US-Außenministerin Hillary Clinton hat in Peking für einen neuen Pragmatismus in den amerikanisch-chinesischen Beziehungen plädiert. Bei ihrem Antrittsbesuch rückte sie die gemeinsame Bewältigung der Wirtschaftskrise sowie Fortschritte im Klimaschutz in den Vordergrund. Clinton hofft auf den Beginn einer „neuen Ära“ in den Beziehungen. Meinungsverschiedenheiten bei den Menschenrechten, der Tibetfrage oder im Taiwankonflikt sollen das Verhältnis künftig nicht mehr belasten.

„Es ist wichtig, dass die Vereinigten Staaten und China ein positives, von Kooperation geprägtes Verhältnis pflegen“, erklärte Clinton am Samstag nach einem Treffen mit ihrem chinesischen Amtskollegen Yang Jiechi. Die Förderung der Menschenrechte blieben zwar ein „zentraler Aspekt“ der US-Außenpolitik, dürften aber nicht „die globale Wirtschaftskrise, die globale Klimawandelkrise oder die Sicherheitskrisen beeinflussen“, sagte Clinton. Auf der letzten Station ihrer ersten Auslandsreise als Washingtons Chefdiplomatin, die sie zuvor nach Japan, Indonesien und Südkorea geführt hatte, traf Clinton auch Staats- und Parteichef Hu Jintao und Premier Wen Jiabao.

Nachdem mehrere Mitglieder der neuen US-Regierung in den vergangenen Wochen Vorwürfe gegen Chinas Währungs- und Handelspolitik erhoben hatten, war Clinton sichtlich bemüht, Pekinger Ängste vor einem Konfrontationskurs zu zerstreuen. Obwohl die Volksrepublik mit republikanischen Präsidenten traditionell enger zusammenarbeitet als mit Demokraten, soll ein unter Präsident George W. Bush eingeführter Wirtschaftsdialog künftig um einen Abstimmungsprozess für Politik- und Sicherheitsfragen erweitert werden.
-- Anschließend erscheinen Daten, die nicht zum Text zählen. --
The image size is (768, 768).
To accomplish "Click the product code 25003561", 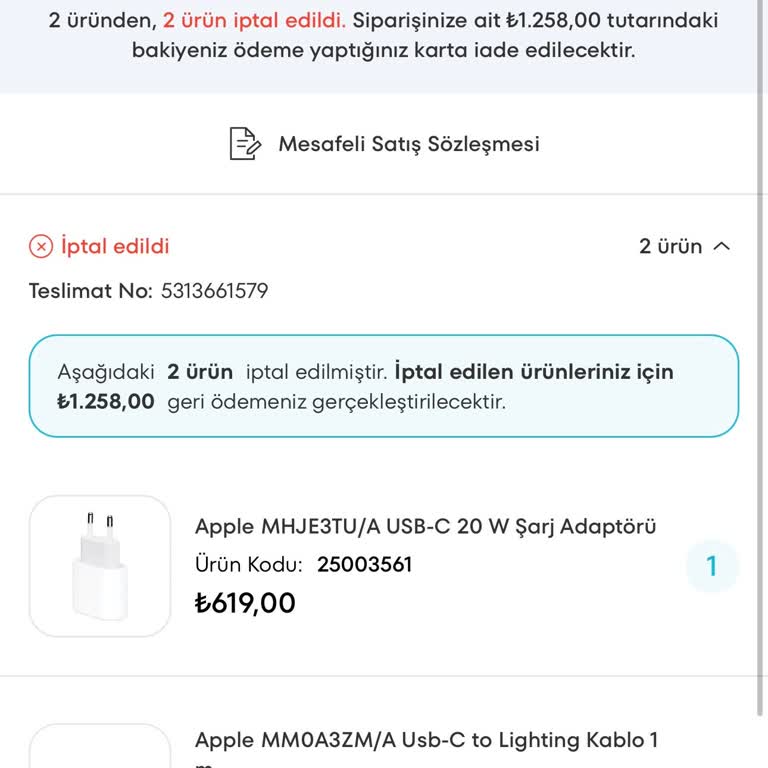I will (364, 564).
Clinton erklärte, der neue Mechanismus solle Anfang April beim ersten Treffen der Präsidenten Barack Obama und Hu Jintao am Rande des G20-Gipfels in London beschlossen werden. Die USA hoffen auf Chinas Unterstützung im Kampf gegen Terroristen sowie in den Atomwaffenkonflikten mit dem Iran und Nordkorea. Als Zeichen für die Verbesserung der Beziehungen bestätigte Chinas Verteidigungsministerium, dass der Militärdialog, den China im Oktober aus Protest gegen US-Waffenlieferungen an Taiwan ausgesetzt hatte, Ende dieses Monats in Peking wieder aufgenommen wird.

Clinton warb außerdem für Vertrauen in US-Staatsanleihen, in denen Peking einen großen Teil seiner gewaltigen Devisenreserven angelegt hat. „Wir haben allen Grund zu der Annahme, dass sich die Vereinigten Staaten und China erholen und zusammen dabei helfen werden, die Erholung der Weltwirtschaft anzuführen“, sagte Clinton. China hat 585 Milliarden US-Dollar investiert und ist damit der größte Kreditgeber der USA.

Während ihre Positionen in Wirtschaftskreisen und bei vielen Republikanern auf Zustimmung stoßen dürften, übten Menschenrechtsorganisationen scharfe Kritik. Amnesty International zeigte sich von Clintons politischen Signalen „schockiert und tief enttäuscht“, während Human Rights Watch von einem „strategischen Fehler“ sprach. Chinas Sicherheitskräfte stellten während Clintons Besuch mehrere Demokratieaktivisten unter Hausarrest.